> **Provided material**:
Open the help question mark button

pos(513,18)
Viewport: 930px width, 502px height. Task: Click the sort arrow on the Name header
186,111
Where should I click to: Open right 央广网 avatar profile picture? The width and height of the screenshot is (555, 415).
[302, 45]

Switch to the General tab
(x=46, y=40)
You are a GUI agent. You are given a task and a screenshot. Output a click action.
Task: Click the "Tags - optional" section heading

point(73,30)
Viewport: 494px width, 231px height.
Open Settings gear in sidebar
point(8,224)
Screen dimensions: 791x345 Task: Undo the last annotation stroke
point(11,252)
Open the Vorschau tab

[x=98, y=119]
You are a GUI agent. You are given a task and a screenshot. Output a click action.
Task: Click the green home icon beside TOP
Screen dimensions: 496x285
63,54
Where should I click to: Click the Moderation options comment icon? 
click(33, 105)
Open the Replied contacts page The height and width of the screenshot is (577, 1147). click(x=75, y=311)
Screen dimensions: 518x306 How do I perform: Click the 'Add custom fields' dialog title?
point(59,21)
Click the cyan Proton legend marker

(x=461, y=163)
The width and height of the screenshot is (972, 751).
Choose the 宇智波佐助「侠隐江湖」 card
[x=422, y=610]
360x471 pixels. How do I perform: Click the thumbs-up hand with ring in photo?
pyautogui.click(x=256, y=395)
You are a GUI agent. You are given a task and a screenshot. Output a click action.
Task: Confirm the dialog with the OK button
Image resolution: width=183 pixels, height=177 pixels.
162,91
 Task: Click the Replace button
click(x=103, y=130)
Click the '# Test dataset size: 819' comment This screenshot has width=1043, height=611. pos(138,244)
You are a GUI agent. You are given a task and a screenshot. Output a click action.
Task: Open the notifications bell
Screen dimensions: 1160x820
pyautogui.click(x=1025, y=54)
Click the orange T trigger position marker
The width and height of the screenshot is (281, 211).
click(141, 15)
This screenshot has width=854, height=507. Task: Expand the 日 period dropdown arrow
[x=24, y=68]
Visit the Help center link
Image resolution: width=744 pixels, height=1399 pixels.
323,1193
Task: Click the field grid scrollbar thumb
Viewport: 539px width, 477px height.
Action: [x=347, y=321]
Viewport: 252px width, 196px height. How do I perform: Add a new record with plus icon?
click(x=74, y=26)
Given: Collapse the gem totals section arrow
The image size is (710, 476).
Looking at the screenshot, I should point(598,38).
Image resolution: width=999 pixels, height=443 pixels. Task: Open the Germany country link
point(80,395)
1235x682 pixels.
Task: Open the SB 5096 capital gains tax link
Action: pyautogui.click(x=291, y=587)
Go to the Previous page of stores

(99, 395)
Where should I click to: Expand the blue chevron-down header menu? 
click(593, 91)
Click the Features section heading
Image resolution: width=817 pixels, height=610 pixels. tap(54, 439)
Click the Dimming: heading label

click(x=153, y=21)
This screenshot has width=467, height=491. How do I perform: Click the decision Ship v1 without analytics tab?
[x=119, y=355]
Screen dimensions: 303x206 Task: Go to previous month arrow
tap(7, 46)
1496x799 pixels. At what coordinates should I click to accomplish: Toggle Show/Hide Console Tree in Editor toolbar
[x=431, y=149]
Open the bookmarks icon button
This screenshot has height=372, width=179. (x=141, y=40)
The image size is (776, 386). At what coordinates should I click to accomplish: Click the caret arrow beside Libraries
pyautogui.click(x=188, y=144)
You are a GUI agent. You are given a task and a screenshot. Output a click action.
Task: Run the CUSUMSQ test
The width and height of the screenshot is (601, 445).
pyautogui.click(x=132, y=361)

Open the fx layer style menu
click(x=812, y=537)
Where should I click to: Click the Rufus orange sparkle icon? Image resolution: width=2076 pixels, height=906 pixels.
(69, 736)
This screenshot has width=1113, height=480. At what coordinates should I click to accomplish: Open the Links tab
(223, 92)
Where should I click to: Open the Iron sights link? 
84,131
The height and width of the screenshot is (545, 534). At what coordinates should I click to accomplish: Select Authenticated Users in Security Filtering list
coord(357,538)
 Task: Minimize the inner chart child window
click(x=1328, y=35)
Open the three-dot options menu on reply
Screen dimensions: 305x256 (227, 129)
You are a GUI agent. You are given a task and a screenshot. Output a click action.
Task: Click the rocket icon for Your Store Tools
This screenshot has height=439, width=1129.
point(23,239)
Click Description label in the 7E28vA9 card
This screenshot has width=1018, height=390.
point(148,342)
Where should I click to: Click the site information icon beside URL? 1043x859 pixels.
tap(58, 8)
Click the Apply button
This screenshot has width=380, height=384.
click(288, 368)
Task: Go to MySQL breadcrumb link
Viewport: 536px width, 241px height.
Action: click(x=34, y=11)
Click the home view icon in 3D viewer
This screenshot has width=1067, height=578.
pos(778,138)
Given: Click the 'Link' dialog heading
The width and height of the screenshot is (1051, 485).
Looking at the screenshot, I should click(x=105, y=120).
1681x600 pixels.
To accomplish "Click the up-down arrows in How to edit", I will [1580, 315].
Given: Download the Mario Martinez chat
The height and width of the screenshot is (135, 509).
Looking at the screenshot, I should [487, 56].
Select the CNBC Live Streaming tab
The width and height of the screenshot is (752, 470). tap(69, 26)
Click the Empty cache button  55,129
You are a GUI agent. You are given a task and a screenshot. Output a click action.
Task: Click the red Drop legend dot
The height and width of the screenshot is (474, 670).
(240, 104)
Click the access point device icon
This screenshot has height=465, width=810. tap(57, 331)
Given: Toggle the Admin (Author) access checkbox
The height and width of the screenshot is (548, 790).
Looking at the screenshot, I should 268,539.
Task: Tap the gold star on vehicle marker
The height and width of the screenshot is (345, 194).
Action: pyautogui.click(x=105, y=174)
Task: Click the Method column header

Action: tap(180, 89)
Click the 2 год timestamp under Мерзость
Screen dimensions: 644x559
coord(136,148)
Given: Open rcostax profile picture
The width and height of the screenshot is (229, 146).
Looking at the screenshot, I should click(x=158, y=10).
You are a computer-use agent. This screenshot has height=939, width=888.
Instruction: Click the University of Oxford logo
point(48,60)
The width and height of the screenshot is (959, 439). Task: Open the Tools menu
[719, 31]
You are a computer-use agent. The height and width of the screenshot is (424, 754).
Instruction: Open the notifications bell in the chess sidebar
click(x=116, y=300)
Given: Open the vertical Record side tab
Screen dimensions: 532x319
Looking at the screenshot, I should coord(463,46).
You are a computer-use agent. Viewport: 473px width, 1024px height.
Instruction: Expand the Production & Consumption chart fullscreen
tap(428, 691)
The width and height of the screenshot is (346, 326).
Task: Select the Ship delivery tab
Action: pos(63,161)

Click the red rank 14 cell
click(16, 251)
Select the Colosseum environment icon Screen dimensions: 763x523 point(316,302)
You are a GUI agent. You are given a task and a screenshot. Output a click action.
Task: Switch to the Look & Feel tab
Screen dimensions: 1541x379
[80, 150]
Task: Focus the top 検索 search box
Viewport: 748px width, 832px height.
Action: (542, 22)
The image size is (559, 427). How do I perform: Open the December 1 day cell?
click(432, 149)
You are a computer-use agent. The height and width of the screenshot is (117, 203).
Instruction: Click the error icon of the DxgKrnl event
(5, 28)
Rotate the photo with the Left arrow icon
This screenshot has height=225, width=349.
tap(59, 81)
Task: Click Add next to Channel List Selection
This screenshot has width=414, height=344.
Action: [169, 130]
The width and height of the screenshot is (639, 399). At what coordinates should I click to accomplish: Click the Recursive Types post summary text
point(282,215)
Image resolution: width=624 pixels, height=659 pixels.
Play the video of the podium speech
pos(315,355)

> **What is required**: Take each line from the preceding material that contains "computer" and copy it.

> **Result for this task**:
You are a computer-use agent. This screenshot has height=939, width=888.
You are a computer-use agent. The height and width of the screenshot is (424, 754).
You are a computer-use agent. Viewport: 473px width, 1024px height.
You are a computer-use agent. The height and width of the screenshot is (117, 203).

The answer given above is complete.